# Phrag fischeri



## kitfox (Dec 17, 2020)

This one is always a pleasant surprise, both when it actually blesses me with a bloom, but also the blooms seem different every cycle...even on the same spike. it does seem to be setting a second bud on this spike, but I certainly know better than to count on any chickens before the egg starts doing more than cracking!


----------



## abax (Dec 17, 2020)

It's not a real beauty, but you got it to bloom which is more than I've done. I've murdered
two over the years and not a clue what I did wrong.


----------



## NYEric (Dec 18, 2020)

Looks like the synsepal split.
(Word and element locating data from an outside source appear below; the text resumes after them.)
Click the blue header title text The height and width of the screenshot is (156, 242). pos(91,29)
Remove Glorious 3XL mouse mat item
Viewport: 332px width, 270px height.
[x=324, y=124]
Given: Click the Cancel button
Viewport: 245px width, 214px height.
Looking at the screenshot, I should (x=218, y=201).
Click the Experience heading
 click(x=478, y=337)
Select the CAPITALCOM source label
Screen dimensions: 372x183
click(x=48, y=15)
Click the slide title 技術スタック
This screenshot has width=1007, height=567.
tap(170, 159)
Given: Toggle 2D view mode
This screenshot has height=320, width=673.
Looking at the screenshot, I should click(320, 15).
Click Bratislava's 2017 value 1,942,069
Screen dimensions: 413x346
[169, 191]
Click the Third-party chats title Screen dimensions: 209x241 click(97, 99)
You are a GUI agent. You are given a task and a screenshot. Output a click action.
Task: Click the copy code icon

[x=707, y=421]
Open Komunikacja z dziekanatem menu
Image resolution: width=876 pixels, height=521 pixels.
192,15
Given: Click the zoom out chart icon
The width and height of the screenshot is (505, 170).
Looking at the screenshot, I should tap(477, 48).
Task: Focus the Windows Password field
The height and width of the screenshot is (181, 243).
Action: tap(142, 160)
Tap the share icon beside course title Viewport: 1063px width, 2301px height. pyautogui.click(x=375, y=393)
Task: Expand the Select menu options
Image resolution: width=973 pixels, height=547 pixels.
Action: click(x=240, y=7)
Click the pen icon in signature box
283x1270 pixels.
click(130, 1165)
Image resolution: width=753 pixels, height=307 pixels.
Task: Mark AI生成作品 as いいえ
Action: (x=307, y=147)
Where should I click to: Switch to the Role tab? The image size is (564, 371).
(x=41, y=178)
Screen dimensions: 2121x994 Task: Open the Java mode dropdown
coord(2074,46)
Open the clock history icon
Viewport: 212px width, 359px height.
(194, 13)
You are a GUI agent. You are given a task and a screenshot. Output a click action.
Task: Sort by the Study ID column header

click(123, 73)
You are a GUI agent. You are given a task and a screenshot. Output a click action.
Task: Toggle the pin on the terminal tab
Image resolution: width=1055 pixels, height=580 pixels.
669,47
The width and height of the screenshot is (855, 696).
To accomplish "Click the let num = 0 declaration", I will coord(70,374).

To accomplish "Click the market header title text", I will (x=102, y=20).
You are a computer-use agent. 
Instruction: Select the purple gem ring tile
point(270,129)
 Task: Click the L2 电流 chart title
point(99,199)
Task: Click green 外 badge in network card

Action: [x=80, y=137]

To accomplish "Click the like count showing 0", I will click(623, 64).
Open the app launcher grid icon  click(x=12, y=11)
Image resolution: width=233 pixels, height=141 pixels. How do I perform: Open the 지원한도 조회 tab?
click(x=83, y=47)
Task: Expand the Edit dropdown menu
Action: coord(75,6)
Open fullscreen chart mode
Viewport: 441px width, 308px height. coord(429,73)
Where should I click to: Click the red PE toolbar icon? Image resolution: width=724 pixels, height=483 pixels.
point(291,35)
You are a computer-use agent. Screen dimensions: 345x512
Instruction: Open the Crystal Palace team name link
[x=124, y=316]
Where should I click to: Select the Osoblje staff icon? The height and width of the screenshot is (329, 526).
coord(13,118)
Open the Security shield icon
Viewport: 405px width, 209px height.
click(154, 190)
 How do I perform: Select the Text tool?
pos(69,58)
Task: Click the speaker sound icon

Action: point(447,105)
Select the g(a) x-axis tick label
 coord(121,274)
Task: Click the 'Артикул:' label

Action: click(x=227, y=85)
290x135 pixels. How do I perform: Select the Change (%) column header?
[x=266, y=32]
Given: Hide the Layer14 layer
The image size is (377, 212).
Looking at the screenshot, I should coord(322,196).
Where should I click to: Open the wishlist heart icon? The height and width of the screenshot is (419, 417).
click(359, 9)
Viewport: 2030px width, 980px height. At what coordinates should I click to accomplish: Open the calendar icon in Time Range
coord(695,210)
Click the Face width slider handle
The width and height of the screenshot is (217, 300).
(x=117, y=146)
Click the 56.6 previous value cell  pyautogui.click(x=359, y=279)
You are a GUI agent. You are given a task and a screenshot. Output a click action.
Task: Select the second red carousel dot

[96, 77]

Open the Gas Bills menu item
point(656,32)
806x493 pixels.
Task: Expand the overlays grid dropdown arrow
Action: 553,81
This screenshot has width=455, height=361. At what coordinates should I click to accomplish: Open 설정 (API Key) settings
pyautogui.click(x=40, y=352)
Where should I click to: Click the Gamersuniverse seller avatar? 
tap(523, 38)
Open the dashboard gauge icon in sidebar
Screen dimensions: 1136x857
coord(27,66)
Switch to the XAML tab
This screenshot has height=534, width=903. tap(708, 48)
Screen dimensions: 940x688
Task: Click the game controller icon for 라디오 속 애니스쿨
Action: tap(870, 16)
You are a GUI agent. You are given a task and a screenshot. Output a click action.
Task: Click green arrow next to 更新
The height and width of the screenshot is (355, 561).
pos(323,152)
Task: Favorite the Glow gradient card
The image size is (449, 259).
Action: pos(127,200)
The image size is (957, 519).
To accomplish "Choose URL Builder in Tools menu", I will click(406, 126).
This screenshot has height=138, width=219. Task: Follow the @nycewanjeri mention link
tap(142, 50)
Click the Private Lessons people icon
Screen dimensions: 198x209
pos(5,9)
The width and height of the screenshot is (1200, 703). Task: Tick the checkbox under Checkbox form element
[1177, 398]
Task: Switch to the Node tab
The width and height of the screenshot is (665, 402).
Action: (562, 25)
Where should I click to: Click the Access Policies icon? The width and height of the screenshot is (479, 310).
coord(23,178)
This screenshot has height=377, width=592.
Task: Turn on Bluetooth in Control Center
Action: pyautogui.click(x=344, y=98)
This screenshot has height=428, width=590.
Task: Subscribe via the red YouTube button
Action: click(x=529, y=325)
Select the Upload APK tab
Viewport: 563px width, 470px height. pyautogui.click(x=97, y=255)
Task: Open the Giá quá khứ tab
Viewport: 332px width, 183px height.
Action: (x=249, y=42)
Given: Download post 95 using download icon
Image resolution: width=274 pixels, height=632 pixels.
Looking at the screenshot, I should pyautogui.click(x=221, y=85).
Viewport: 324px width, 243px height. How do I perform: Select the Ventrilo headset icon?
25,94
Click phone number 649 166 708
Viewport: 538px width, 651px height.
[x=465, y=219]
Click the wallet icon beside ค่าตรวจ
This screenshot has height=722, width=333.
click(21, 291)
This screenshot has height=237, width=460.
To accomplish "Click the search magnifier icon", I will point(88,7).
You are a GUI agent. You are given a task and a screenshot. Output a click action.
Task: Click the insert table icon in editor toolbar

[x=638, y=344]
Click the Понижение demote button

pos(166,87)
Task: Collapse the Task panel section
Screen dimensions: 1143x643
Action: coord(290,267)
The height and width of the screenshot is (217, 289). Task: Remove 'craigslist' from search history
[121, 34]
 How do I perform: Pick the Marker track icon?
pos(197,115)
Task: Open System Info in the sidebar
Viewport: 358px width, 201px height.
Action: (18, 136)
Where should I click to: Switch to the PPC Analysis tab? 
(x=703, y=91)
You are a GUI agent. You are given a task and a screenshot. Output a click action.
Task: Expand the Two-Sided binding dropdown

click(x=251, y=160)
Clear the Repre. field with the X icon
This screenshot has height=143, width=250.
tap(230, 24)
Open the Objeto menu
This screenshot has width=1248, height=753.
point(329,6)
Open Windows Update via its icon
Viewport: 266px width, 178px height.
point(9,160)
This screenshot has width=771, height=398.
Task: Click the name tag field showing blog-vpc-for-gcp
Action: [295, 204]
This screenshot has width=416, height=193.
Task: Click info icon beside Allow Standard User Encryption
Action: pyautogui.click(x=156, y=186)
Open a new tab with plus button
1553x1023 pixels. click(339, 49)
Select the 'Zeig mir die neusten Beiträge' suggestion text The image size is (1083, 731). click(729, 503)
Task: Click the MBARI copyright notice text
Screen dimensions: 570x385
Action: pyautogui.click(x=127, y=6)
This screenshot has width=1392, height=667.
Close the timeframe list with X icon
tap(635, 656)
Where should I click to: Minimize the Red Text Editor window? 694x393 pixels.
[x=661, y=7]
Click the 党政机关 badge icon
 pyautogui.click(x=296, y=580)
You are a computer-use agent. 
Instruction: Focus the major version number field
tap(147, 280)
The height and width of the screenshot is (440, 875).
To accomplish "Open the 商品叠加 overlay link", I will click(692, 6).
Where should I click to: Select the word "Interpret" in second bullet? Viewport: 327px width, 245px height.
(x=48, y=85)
I agree they are not simple or easy to grow. Thanks for sharing.


----------



## kitfox (Dec 18, 2020)

NYEric said:


> Looks like the synsepal split. I agree they are not simple or easy to grow. Thanks for sharing.



You noticed! It made the flower twist a bit. This is this plant’s third blooming growth and it’s never done that. Normally it has the cutest flower in my little phrag collection...


----------



## dodidoki (Dec 19, 2020)

Interesting thing about this sp, that staminode is often missing.


----------



## kitfox (Dec 19, 2020)

dodidoki said:


> Interesting thing about this sp, that staminode is often missing.



My wife said it looks like one thing, and my 11 y/o son said it looks like something completely different.  No other comment will be repeated or made!


----------



## dodidoki (Dec 20, 2020)

kitfox said:


> My wife said it looks like one thing, and my 11 y/o son said it looks like something completely different.  No other comment will be repeated or made!


----------



## kitfox (Dec 20, 2020)

Orchid humor at its most questionable level...


----------



## cpmaniac (Dec 20, 2020)

Nice job getting it to bloom. Mine flowered two years ago and has frustrated me since then. Look forward t seeing the second flower...


----------



## kitfox (Dec 21, 2020)

cpmaniac said:


> Nice job getting it to bloom. Mine flowered two years ago and has frustrated me since then. Look forward t seeing the second flower...



Thanks, so far it has put up with the torture I subject it to! Lets see if that little bud pops out of the spike for a second bloom...


----------



## abax (Dec 22, 2020)

Here's good vibes for the second bud>>>>>>>>>


----------



## kitfox (Feb 18, 2021)

Time slows down when you watch one of these....

Here is the second bloom, I think this one is a bit nicer than the first:


----------



## abax (Feb 18, 2021)

Very niiiice! I love these little balls of pink fuzz.


----------